#### INPUT DATA:

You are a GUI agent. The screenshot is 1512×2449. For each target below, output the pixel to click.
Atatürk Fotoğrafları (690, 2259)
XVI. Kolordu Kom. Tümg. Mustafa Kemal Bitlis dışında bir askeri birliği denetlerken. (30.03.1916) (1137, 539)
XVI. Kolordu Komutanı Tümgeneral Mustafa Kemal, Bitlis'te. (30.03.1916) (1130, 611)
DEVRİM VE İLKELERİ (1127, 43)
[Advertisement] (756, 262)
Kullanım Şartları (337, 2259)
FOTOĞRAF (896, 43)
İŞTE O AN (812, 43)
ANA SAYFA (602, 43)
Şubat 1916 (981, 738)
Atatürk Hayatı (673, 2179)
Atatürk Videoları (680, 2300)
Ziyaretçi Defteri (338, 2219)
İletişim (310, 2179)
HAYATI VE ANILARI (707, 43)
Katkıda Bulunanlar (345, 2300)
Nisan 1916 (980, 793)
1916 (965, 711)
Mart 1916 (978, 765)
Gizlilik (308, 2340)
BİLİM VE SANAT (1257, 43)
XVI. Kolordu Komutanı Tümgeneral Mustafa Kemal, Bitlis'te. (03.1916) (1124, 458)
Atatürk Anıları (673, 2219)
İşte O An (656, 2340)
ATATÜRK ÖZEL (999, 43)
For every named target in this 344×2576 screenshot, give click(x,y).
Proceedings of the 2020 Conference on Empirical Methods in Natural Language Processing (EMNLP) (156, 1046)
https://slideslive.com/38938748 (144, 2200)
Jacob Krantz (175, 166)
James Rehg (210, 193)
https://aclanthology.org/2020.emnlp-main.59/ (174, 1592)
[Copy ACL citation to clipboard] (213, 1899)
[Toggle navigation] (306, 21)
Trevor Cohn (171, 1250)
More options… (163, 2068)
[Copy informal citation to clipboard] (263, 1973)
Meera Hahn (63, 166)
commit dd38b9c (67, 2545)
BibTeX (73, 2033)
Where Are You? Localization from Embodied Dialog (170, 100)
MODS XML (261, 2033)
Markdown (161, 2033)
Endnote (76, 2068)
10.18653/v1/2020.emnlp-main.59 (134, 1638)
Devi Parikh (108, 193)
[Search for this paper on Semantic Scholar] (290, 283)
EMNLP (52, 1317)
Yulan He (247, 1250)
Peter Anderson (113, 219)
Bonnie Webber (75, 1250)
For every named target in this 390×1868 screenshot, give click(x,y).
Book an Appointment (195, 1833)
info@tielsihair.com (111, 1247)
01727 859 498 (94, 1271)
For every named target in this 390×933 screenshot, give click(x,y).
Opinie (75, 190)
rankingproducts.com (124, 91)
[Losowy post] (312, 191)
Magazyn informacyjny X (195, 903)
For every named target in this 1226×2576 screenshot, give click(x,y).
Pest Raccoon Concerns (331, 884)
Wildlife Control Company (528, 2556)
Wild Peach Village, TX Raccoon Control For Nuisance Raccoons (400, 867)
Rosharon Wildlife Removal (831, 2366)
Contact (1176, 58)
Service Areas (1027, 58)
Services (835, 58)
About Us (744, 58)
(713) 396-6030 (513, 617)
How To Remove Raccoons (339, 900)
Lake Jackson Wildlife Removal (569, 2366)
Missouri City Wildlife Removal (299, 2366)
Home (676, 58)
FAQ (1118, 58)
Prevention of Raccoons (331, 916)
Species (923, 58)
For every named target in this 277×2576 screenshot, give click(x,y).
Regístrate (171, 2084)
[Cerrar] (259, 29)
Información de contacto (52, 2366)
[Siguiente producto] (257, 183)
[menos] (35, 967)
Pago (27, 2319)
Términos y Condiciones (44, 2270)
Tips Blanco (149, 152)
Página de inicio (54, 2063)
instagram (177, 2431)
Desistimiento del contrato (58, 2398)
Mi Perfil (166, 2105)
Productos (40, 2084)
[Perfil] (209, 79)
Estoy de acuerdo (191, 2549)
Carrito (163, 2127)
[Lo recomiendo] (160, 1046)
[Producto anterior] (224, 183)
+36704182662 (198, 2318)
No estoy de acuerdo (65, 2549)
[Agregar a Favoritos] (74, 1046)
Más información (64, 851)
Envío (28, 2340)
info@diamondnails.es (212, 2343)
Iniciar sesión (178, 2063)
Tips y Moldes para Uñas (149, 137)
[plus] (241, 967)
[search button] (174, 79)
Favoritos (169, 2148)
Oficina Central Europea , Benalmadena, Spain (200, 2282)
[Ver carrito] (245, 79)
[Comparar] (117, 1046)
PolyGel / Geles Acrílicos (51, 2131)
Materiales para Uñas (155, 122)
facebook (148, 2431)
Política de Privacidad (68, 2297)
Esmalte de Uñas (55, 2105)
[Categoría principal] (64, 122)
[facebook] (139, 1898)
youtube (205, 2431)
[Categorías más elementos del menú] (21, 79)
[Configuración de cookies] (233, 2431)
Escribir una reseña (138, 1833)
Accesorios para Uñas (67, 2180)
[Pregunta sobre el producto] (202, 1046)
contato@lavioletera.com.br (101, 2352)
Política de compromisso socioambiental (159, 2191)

#### TASK:
Give back all the records above exactly. Keep every word.

#### SOLVED PROBLEM:
You are a GUI agent. The screenshot is 1512×2449. For each target below, output the pixel to click.
Atatürk Fotoğrafları (690, 2259)
XVI. Kolordu Kom. Tümg. Mustafa Kemal Bitlis dışında bir askeri birliği denetlerken. (30.03.1916) (1137, 539)
XVI. Kolordu Komutanı Tümgeneral Mustafa Kemal, Bitlis'te. (30.03.1916) (1130, 611)
DEVRİM VE İLKELERİ (1127, 43)
[Advertisement] (756, 262)
Kullanım Şartları (337, 2259)
FOTOĞRAF (896, 43)
İŞTE O AN (812, 43)
ANA SAYFA (602, 43)
Şubat 1916 (981, 738)
Atatürk Hayatı (673, 2179)
Atatürk Videoları (680, 2300)
Ziyaretçi Defteri (338, 2219)
İletişim (310, 2179)
HAYATI VE ANILARI (707, 43)
Katkıda Bulunanlar (345, 2300)
Nisan 1916 (980, 793)
1916 (965, 711)
Mart 1916 (978, 765)
Gizlilik (308, 2340)
BİLİM VE SANAT (1257, 43)
XVI. Kolordu Komutanı Tümgeneral Mustafa Kemal, Bitlis'te. (03.1916) (1124, 458)
Atatürk Anıları (673, 2219)
İşte O An (656, 2340)
ATATÜRK ÖZEL (999, 43)
For every named target in this 344×2576 screenshot, give click(x,y).
Proceedings of the 2020 Conference on Empirical Methods in Natural Language Processing (EMNLP) (156, 1046)
https://slideslive.com/38938748 (144, 2200)
Jacob Krantz (175, 166)
James Rehg (210, 193)
https://aclanthology.org/2020.emnlp-main.59/ (174, 1592)
[Copy ACL citation to clipboard] (213, 1899)
[Toggle navigation] (306, 21)
Trevor Cohn (171, 1250)
More options… (163, 2068)
[Copy informal citation to clipboard] (263, 1973)
Meera Hahn (63, 166)
commit dd38b9c (67, 2545)
BibTeX (73, 2033)
Where Are You? Localization from Embodied Dialog (170, 100)
MODS XML (261, 2033)
Markdown (161, 2033)
Endnote (76, 2068)
10.18653/v1/2020.emnlp-main.59 (134, 1638)
Devi Parikh (108, 193)
[Search for this paper on Semantic Scholar] (290, 283)
EMNLP (52, 1317)
Yulan He (247, 1250)
Peter Anderson (113, 219)
Bonnie Webber (75, 1250)
For every named target in this 390×1868 screenshot, give click(x,y).
Book an Appointment (195, 1833)
info@tielsihair.com (111, 1247)
01727 859 498 (94, 1271)
For every named target in this 390×933 screenshot, give click(x,y).
Opinie (75, 190)
rankingproducts.com (124, 91)
[Losowy post] (312, 191)
Magazyn informacyjny X (195, 903)
For every named target in this 1226×2576 screenshot, give click(x,y).
Pest Raccoon Concerns (331, 884)
Wildlife Control Company (528, 2556)
Wild Peach Village, TX Raccoon Control For Nuisance Raccoons (400, 867)
Rosharon Wildlife Removal (831, 2366)
Contact (1176, 58)
Service Areas (1027, 58)
Services (835, 58)
About Us (744, 58)
(713) 396-6030 (513, 617)
How To Remove Raccoons (339, 900)
Lake Jackson Wildlife Removal (569, 2366)
Missouri City Wildlife Removal (299, 2366)
Home (676, 58)
FAQ (1118, 58)
Prevention of Raccoons (331, 916)
Species (923, 58)
For every named target in this 277×2576 screenshot, give click(x,y).
Regístrate (171, 2084)
[Cerrar] (259, 29)
Información de contacto (52, 2366)
[Siguiente producto] (257, 183)
[menos] (35, 967)
Pago (27, 2319)
Términos y Condiciones (44, 2270)
Tips Blanco (149, 152)
Página de inicio (54, 2063)
instagram (177, 2431)
Desistimiento del contrato (58, 2398)
Mi Perfil (166, 2105)
Productos (40, 2084)
[Perfil] (209, 79)
Estoy de acuerdo (191, 2549)
Carrito (163, 2127)
[Lo recomiendo] (160, 1046)
[Producto anterior] (224, 183)
+36704182662 (198, 2318)
No estoy de acuerdo (65, 2549)
[Agregar a Favoritos] (74, 1046)
Más información (64, 851)
Envío (28, 2340)
info@diamondnails.es (212, 2343)
Iniciar sesión (178, 2063)
Tips y Moldes para Uñas (149, 137)
[plus] (241, 967)
[search button] (174, 79)
Favoritos (169, 2148)
Oficina Central Europea , Benalmadena, Spain (200, 2282)
[Ver carrito] (245, 79)
[Comparar] (117, 1046)
PolyGel / Geles Acrílicos (51, 2131)
Materiales para Uñas (155, 122)
facebook (148, 2431)
Política de Privacidad (68, 2297)
Esmalte de Uñas (55, 2105)
[Categoría principal] (64, 122)
[facebook] (139, 1898)
youtube (205, 2431)
[Categorías más elementos del menú] (21, 79)
[Configuración de cookies] (233, 2431)
Escribir una reseña (138, 1833)
Accesorios para Uñas (67, 2180)
[Pregunta sobre el producto] (202, 1046)
contato@lavioletera.com.br (101, 2352)
Política de compromisso socioambiental (159, 2191)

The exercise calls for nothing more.